Ma uno dei maggiori problemi dell’ipertensione, è il fatto che per riportarla a livelli ragionevoli, in genere è necessario assumere due o più molecole diverse. La maggioranza inizia la terapia e si ferma a una sola compressa. Una possibile soluzione al problema arriva dall’Australia, dove un gruppo di ricercatori ha realizzato la polipillola.

Si tratta di una pillola che racchiude diverse molecole in un’unica compressa. Se ne parla da vent’ anni ma adesso il Quartet, studio di fase 3 presentato all’ultimo congresso della Società europea di cardiologia e pubblicato su Lancet, conferma la validità di questa strategia.

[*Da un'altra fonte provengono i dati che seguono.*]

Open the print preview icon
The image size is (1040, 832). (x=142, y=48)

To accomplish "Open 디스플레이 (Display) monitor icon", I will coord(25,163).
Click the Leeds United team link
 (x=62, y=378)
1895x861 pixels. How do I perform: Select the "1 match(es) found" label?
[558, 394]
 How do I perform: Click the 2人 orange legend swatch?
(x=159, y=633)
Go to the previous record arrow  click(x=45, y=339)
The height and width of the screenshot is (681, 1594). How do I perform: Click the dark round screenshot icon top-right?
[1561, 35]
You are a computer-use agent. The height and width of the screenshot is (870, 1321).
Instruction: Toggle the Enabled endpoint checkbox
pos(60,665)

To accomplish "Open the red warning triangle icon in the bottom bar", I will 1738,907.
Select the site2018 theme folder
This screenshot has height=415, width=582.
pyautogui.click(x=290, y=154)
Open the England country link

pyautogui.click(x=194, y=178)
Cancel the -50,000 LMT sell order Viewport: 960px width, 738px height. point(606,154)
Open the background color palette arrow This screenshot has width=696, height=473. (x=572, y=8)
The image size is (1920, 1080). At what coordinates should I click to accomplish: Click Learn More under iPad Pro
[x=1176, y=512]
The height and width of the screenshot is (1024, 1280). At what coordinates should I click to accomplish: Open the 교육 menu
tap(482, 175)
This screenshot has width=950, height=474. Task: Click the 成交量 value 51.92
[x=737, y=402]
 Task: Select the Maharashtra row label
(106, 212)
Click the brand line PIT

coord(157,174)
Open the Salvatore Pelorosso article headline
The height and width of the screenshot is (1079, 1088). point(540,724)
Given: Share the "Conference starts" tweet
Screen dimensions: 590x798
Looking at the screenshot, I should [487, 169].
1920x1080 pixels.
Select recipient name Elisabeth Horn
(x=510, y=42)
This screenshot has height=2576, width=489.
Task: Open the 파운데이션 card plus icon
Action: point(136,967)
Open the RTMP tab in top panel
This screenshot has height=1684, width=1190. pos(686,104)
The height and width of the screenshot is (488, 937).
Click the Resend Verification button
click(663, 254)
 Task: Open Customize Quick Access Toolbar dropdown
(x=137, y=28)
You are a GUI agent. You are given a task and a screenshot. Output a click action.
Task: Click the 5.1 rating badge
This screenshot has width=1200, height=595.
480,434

Il lavoro è stato condotto su 591 pazienti ipertesi, scelti per ricevere una polipillola, contenente quattro farmaci antipertensivi (irbesartan, amlodipina, indapamide, bisoprololo) a bassissimo dosaggio, o il trattamento con una singola molecola. Ebbene, i soggetti trattati con la quadpillola, a distanza di 12 settimane mostravano un buon controllo pressorio nell’80% dei casi, contro il 60% del gruppo dei pazienti trattati con un solo farmaco.

Polipillola ipertensione, dall’Australia la super pillola

Secondo gli autori una strategia di trattamento precoce con un’associazione di quattro molecole ad un quarto del loro dosaggio pien,  è in grado di ottenere e di mantenere nel tempo un miglior controllo rispetto all’approccio abituale, consistente nell’iniziare con un farmaco antipertensivo.

«Il nostro studio è stato il primo a dimostrare che i benefici della polipillola si mantengono a lungo, anche a distanza di un anno, senza mostrare flessioni», ha detto Clara Chow dell’Università di Sydney.

La nuova strategia è indirettamente supportata anche dalle ultime linee guida dell’Organizzazione mondiale della sanità, pubblicate questa settimana, che consigliano di iniziare la cura con un’associazione di almeno due molecole, anziché una sola.

«Nei Paesi che hanno a disposizione centri specialisti di alto livello e dove i pazienti hanno accesso a tutti i farmaci esistenti un risultato come quello ottenuto da questo studio potrebbe tradursi in una riduzione del 20% del rischio di infarti e ictus», ha concluso Emily Atkins dell’Università di Sydney.